Definition at line 72 of file RadialBasisFunction.cpp.
Float RadialBasisFunction::getAlpha | ( | ) | const |
Gets the current alpha value, this is used in the RBF. You can compute the RBF gamma parameter by: -1.0/(2.0*SQR(alpha)).
Definition at line 335 of file RadialBasisFunction.cpp.
Float RadialBasisFunction::getMaxAlphaSearchRange | ( | ) | const |
Gets the maxAlphaSearchRange value, this is the maximum value used to search for the best alpha value.
Definition at line 343 of file RadialBasisFunction.cpp.

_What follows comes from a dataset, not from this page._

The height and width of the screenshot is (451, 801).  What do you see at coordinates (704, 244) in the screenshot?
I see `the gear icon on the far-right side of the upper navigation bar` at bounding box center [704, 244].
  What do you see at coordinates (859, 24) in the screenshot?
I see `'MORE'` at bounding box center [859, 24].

Float RadialBasisFunction::getMinAlphaSearchRange | ( | ) | const |
Gets the minAlphaSearchRange value, this is the minimum value used to search for the best alpha value.
Definition at line 339 of file RadialBasisFunction.cpp.
UINT RadialBasisFunction::getNumSteps | ( | ) | const |
This function gets the number of steps parameter which sets how many steps are used to search for the best RBF alpha values.
Definition at line 327 of file RadialBasisFunction.cpp.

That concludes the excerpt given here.